É difícil, a coisa mais difícil que tive que aprender foi desacelerar e não fazer tudo. Ainda luto com isso. Odeio me sentir excluída, ter que escolher ficar em casa, ou não ter as coisas feitas do jeito que gostaria que fossem feitas. Eu queria que ela sentisse essa frustração. Eu queria que ela entendesse, que tudo que todos fazem acontece tão fácil, mas para mim são cem pequenos trabalhos em um. Eu preciso pensar sobre o clima, minha temperatura naquele dia, e todo o plano do dia antes de atacar qualquer coisa. Enquanto outras pessoas podem simplesmente fazer as coisas eu tenho que atacar e fazer planos como se eu estivesse planejando estrategicamente uma guerra. É neste estilo de vida, a diferença entre estar doente e estar saudável. É a linda habilidade de não pensar e só fazer. Eu sinto falta desta liberdade. Eu sinto falta de não ter que contar minhas “colheres”.
Depois que ficamos emotivas e falamos sobre isso por um tempinho mais, eu senti que ela estava triste. Talvez ela finalmente tenha entendido. Talvez ela tenha percebido que ela nunca poderia honestamente e sinceramente dizer que entendeu. Mas ao menos ela poderá não reclamar mais quando eu não puder sair para jantar em algumas noites, ou quando não posso ir até sua casa e ela tem que vir até a minha. Eu dei um abraço quando saímos do jantar. Eu tinha uma colher na minha mão e eu disse “Não se preocupe. Eu vejo isso como uma bênção. Eu nunca me forcei a pensar sobre tudo que eu faço. Você sabe quantas colheres as pessoas desperdiçam por dia? Eu não tenho espaço para tempo perdido, ou “colheres” perdidas e eu escolhi passar esse tempo com você.”

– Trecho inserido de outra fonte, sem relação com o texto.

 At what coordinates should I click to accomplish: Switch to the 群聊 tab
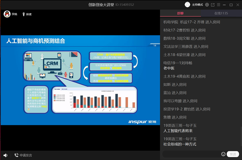click(180, 14)
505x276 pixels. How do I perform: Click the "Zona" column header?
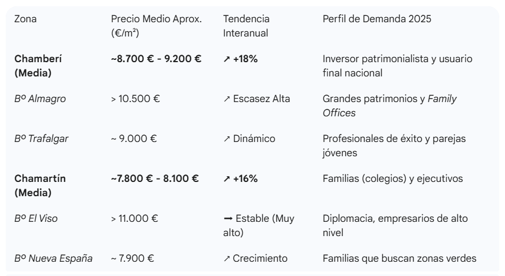tap(25, 19)
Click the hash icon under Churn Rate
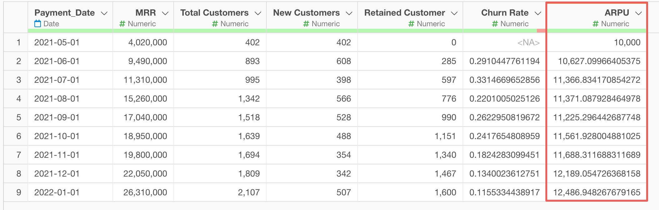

Desde aquela noite, eu uso a teoria da colher para explicar minha vida para as pessoas. Na verdade minha família e amigos se referem a colheres o tempo todo. Tem sido uma palavra código para o que posso ou não posso fazer. Uma vez que entendida a teoria das colheres as pessoas costumam me entender melhor, mas também penso que eles vivem suas vidas um pouco diferente também. Eu acho que não só é boa para entender o lúpus, mas para qualquer pessoa que esteja lidando com qualquer doença. Eu dou um pedaço de mim, em todo sentido do mundo quando faço qualquer coisa. Se tornou uma brincadeira interna. Fiquei famosa em dizer às pessoas brincando que elas deviam se sentir especiais quando eu passo um tempo com elas porque elas ficaram com uma de minhas “colheres”.